> [DATASET EXCERPTS]
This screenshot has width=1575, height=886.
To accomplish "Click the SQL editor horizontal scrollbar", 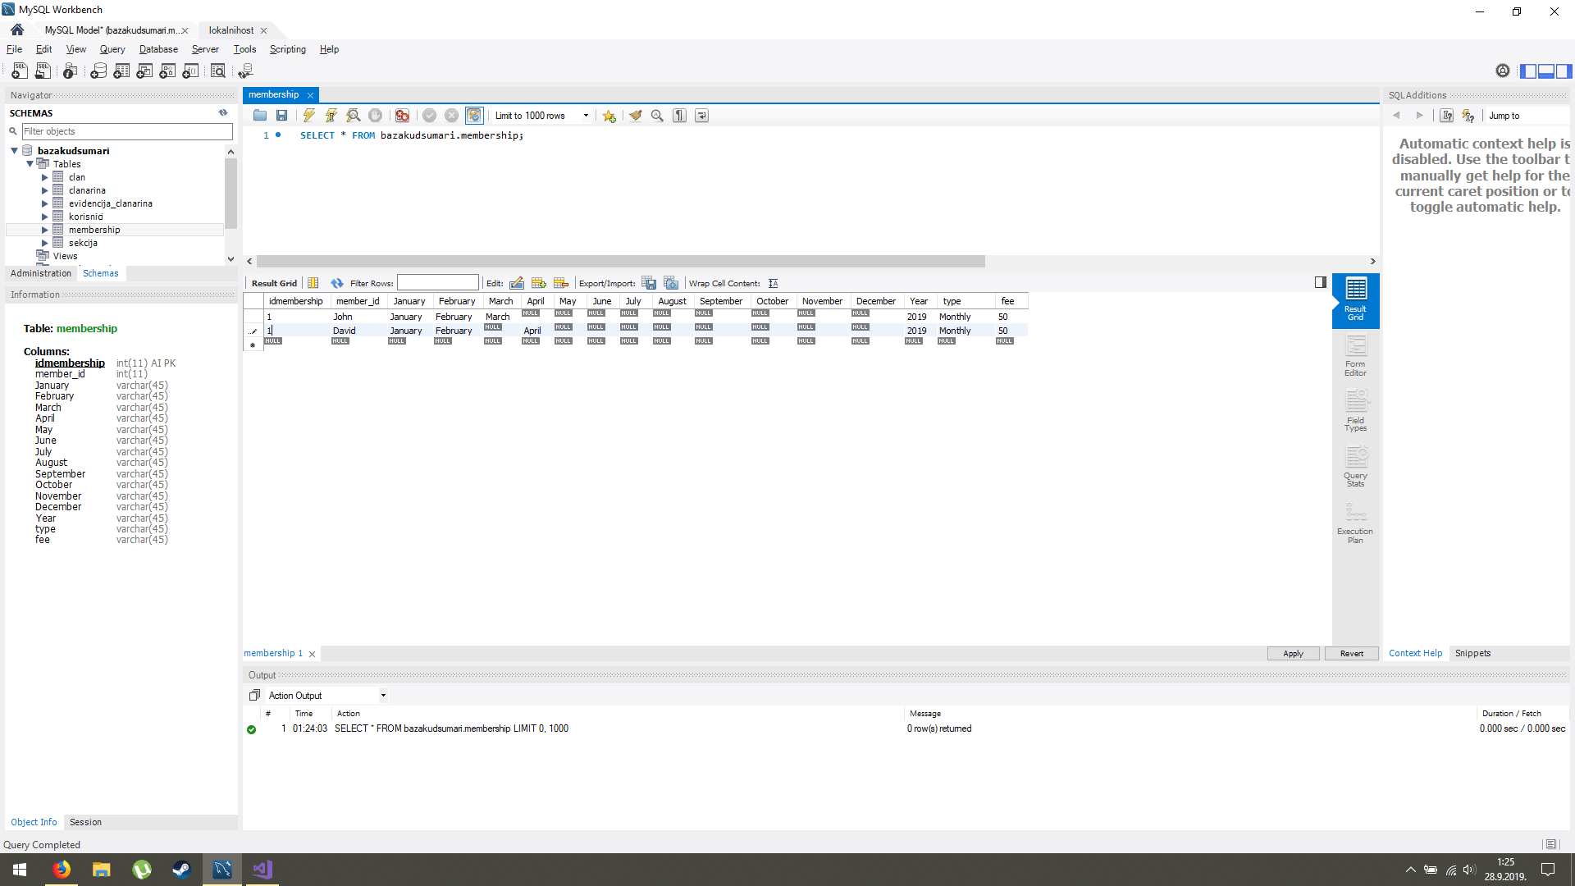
* * *
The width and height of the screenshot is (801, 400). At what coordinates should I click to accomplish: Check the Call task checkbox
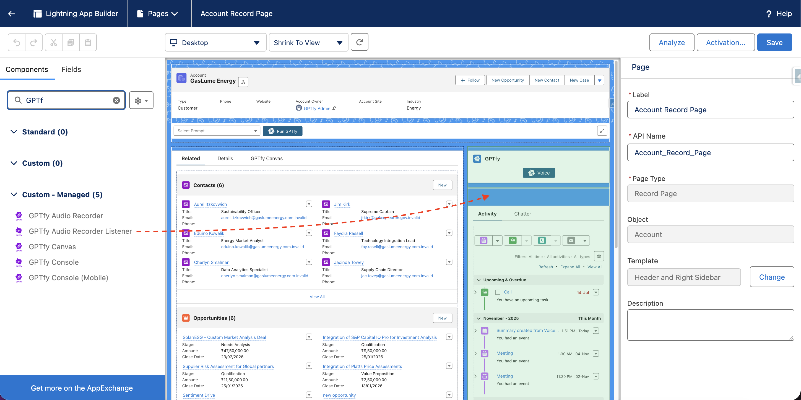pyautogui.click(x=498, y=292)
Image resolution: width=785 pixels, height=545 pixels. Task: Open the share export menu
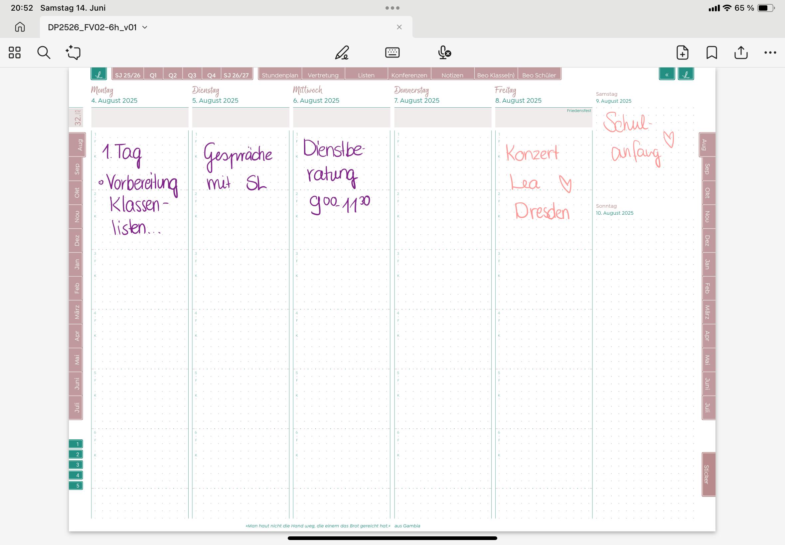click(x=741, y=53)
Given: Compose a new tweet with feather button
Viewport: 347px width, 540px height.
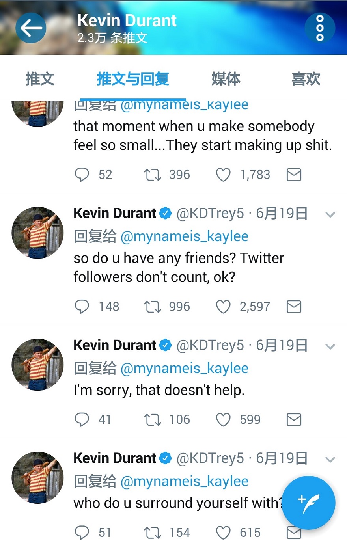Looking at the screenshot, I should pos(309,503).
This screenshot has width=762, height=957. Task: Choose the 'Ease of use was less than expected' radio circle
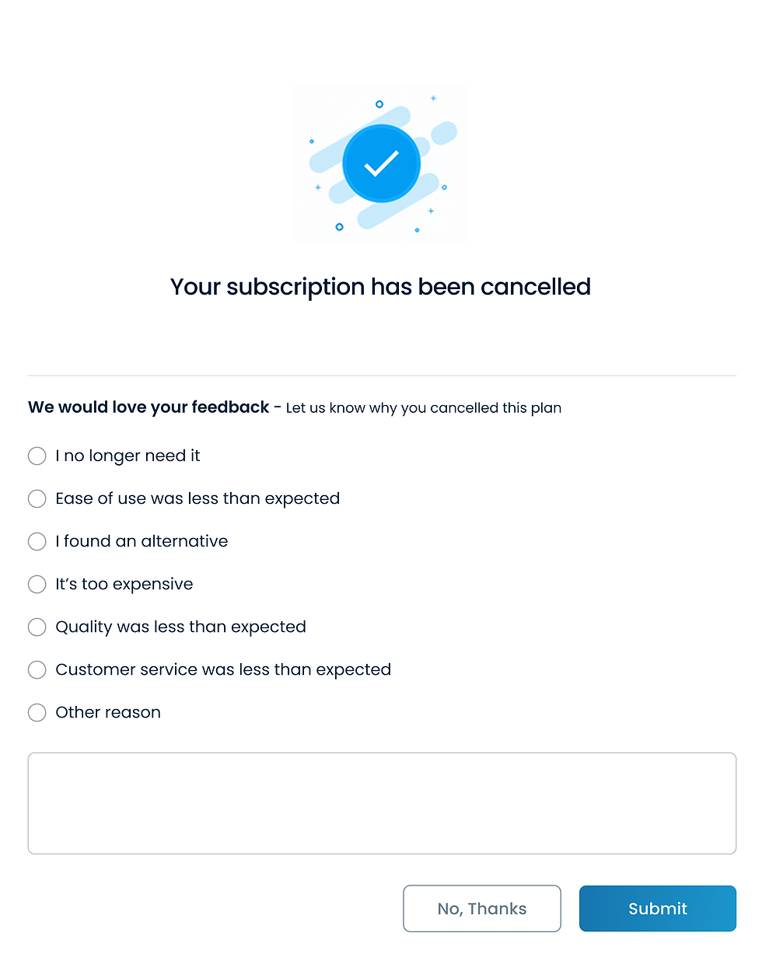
==
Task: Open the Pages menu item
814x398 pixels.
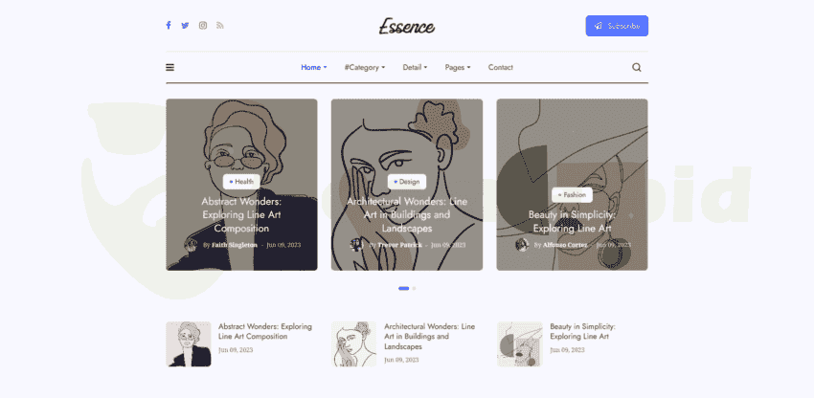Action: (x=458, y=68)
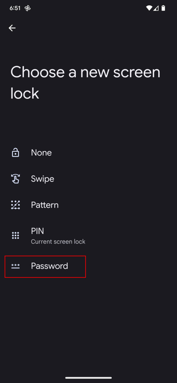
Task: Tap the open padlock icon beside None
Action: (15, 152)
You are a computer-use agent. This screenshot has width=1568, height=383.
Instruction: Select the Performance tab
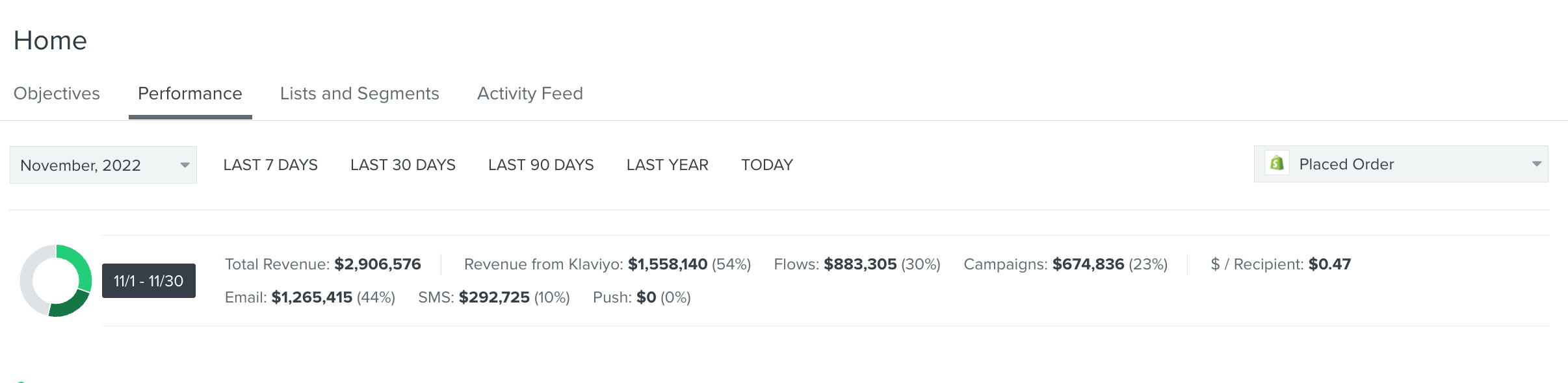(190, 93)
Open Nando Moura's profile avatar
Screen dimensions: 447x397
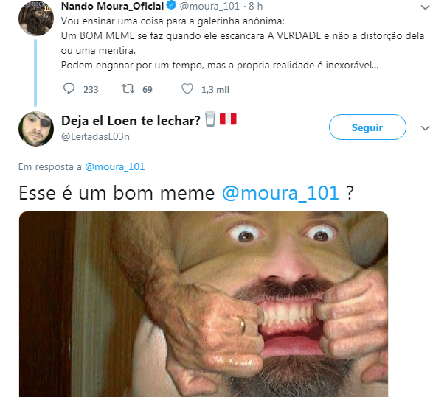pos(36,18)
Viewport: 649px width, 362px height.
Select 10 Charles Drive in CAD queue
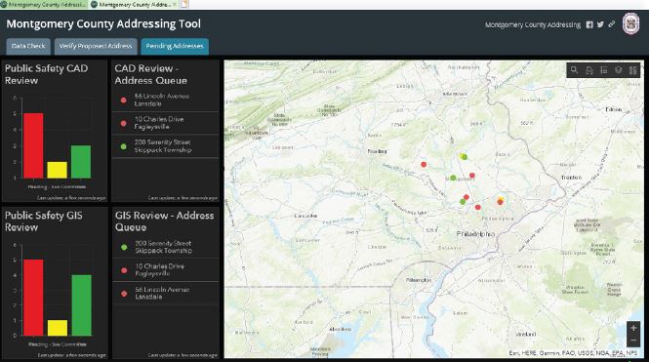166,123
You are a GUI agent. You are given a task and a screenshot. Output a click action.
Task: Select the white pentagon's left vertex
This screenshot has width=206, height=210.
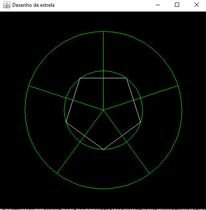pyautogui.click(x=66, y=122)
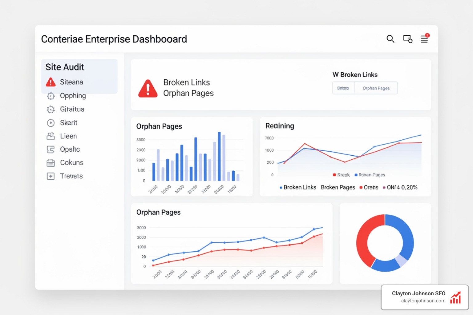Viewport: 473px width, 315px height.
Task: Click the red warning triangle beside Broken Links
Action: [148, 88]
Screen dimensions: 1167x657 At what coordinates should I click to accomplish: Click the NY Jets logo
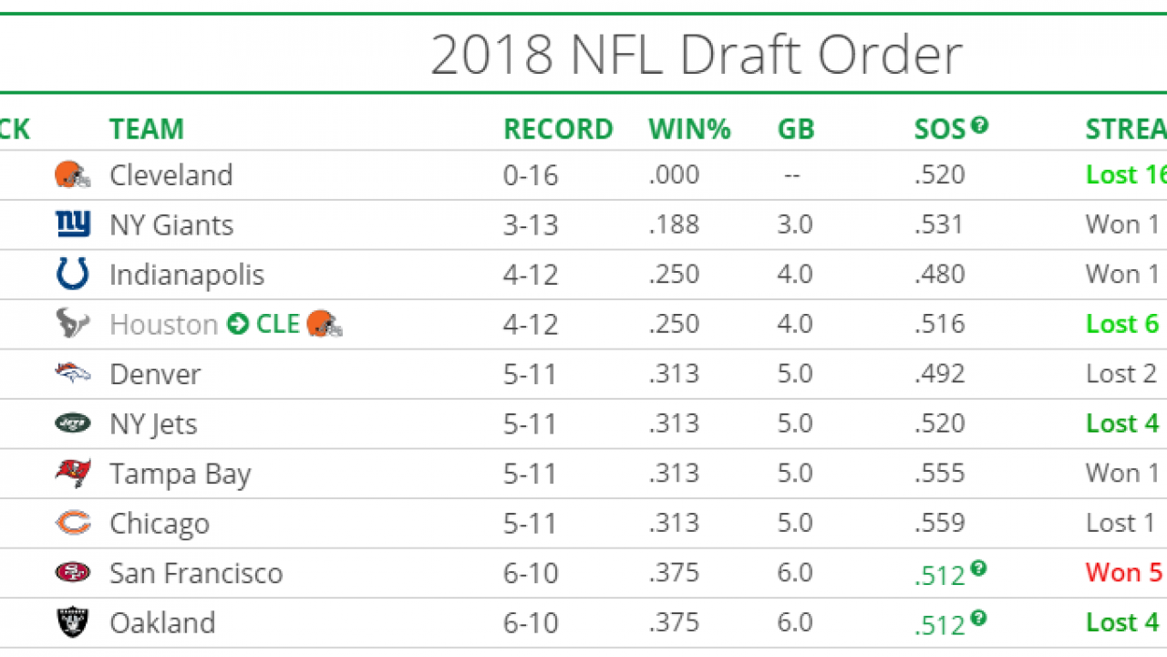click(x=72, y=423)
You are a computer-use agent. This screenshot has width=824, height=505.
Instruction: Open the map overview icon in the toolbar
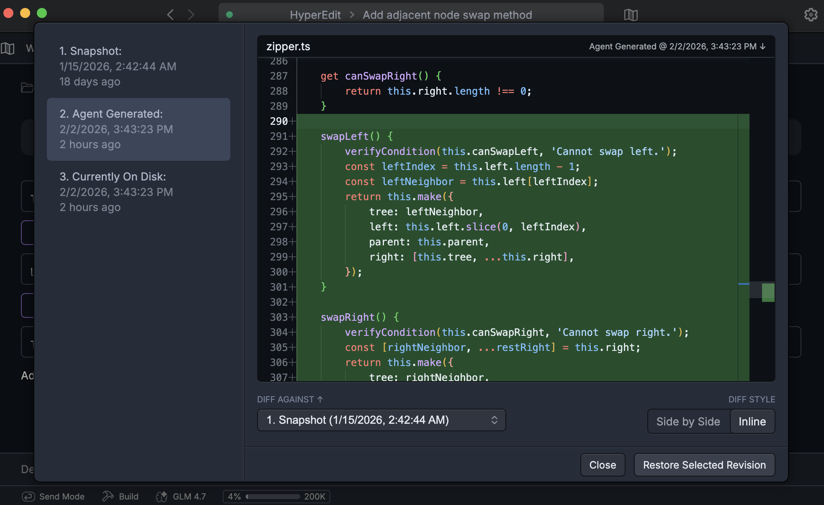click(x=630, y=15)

> [PROBLEM STATEMENT] Give the rows from the line that contains "has width=1568, height=383." through the line that contains "click(x=630, y=15)" as a Markdown table with the columns Number and Line Text, numbering each line in sequence. Leave out the pictures and any blank lines.

> [OUTPUT OF THE EXERCISE]
| Number | Line Text |
|---|---|
| 1 | You are a computer-use agent. This screenshot has width=1568, height=383. |
| 2 | Instruction: Select the Performance tab |
| 3 | (190, 93) |
| 4 | Open Nando Moura's profile avatar |
| 5 | Screen dimensions: 447x397 |
| 6 | pos(36,18) |
| 7 | Viewport: 649px width, 362px height. |
| 8 | Select 10 Charles Drive in CAD queue |
| 9 | 166,123 |
| 10 | You are a GUI agent. You are given a task and a screenshot. Output a click action. |
| 11 | Task: Select the white pentagon's left vertex |
| 12 | This screenshot has width=206, height=210. |
| 13 | pyautogui.click(x=66, y=122) |
| 14 | Viewport: 473px width, 315px height. |
| 15 | Task: Click the red warning triangle beside Broken Links |
| 16 | Action: [148, 88] |
| 17 | Screen dimensions: 1167x657 At what coordinates should I click to accomplish: Click the NY Jets logo |
| 18 | click(x=72, y=423) |
| 19 | You are a computer-use agent. This screenshot has width=824, height=505. |
| 20 | Instruction: Open the map overview icon in the toolbar |
| 21 | click(x=630, y=15) |